→ Source
I built and lived in a tiny home for 7 years. It cost me 8,000 to build and I paid $500/m to rent the land it was on, all utilities included.

This same outrageous pricing is happening all over the country. Business owners just see a way to squeeze us over and over.

[–] eager_eagle@lemmy.world 22 points 3 hours ago (1 children)

$1,300 a month minimum for 32.5 square meters is a very expensive garage

[–] Korhaka@sopuli.xyz 5 points 2 hours ago (1 children)

Damn, makes my £1300 mortgage+tax a month sound rather cheap for 60m² on the south coast. But our house was originally 3 bedroom, 1 being merged into making a larger living room means it's only 2 bedroom since we got it.

[–] eager_eagle@lemmy.world 2 points 2 hours ago (1 children)

good call, 3 bedrooms in 60m2 must have been cramped

[–] Korhaka@sopuli.xyz 2 points 2 hours ago

Its a bungalow which helps, no stairs taking up space from that 60m². Good loft space though, quite a few people around us have built up into it to get more space.

[–] tal@lemmy.today 8 points 2 hours ago* (last edited 2 hours ago) (2 children)

The homes run as small as 350 square feet.

Mata, who says all the 12 tiny homes he repped sold in less than a year, tells Realtor.com that the typical buyer was a single individual, often a college student or downsizing older person.

That's small relative to US houses today, but even the smallest size they have there is 60% larger on a per capita basis, if there's an individual resident, than houses were in 1900 in the US.

https://www.windermere.com/blog/how-the-american-home-has-evolved

Owning a home has been an American tradition from the start. But the home itself has changed dramatically over the years.

→ Source material
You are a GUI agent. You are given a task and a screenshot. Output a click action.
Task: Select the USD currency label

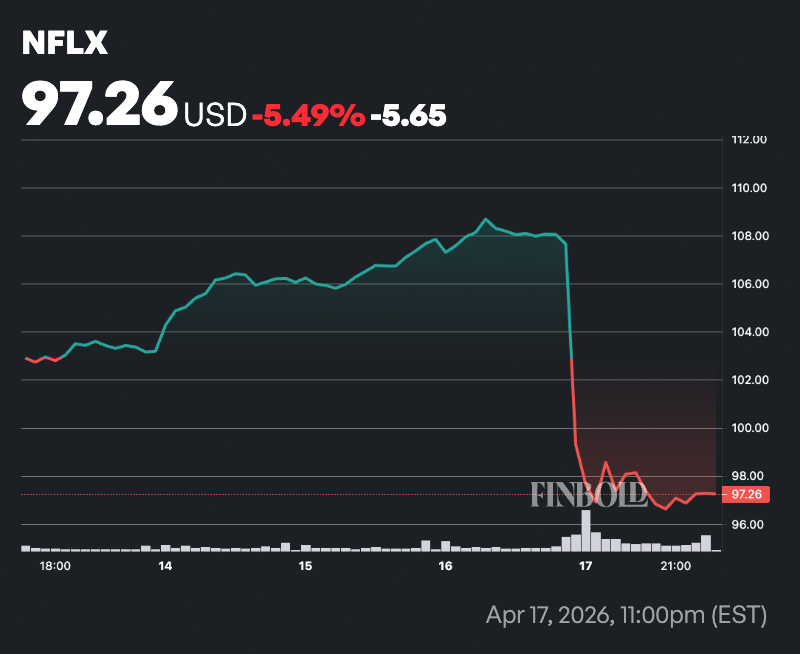click(x=214, y=115)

→ Directive 1
Reproduce the passage of the housing discussion starting at "[–] Korhaka@sopuli.xyz 5" and ending at "2 points 2 hours ago (1 children)", changing "south coast" to "east coast".
→ Directive 2
List every distinct username that appears as a commenter in the housing discussion.
The data have no connection to the housing discussion.

→ Written response 1
[–] Korhaka@sopuli.xyz 5 points 2 hours ago (1 children)

Damn, makes my £1300 mortgage+tax a month sound rather cheap for 60m² on the east coast. But our house was originally 3 bedroom, 1 being merged into making a larger living room means it's only 2 bedroom since we got it.

[–] eager_eagle@lemmy.world 2 points 2 hours ago (1 children)

→ Written response 2
eager_eagle@lemmy.world
Korhaka@sopuli.xyz
tal@lemmy.today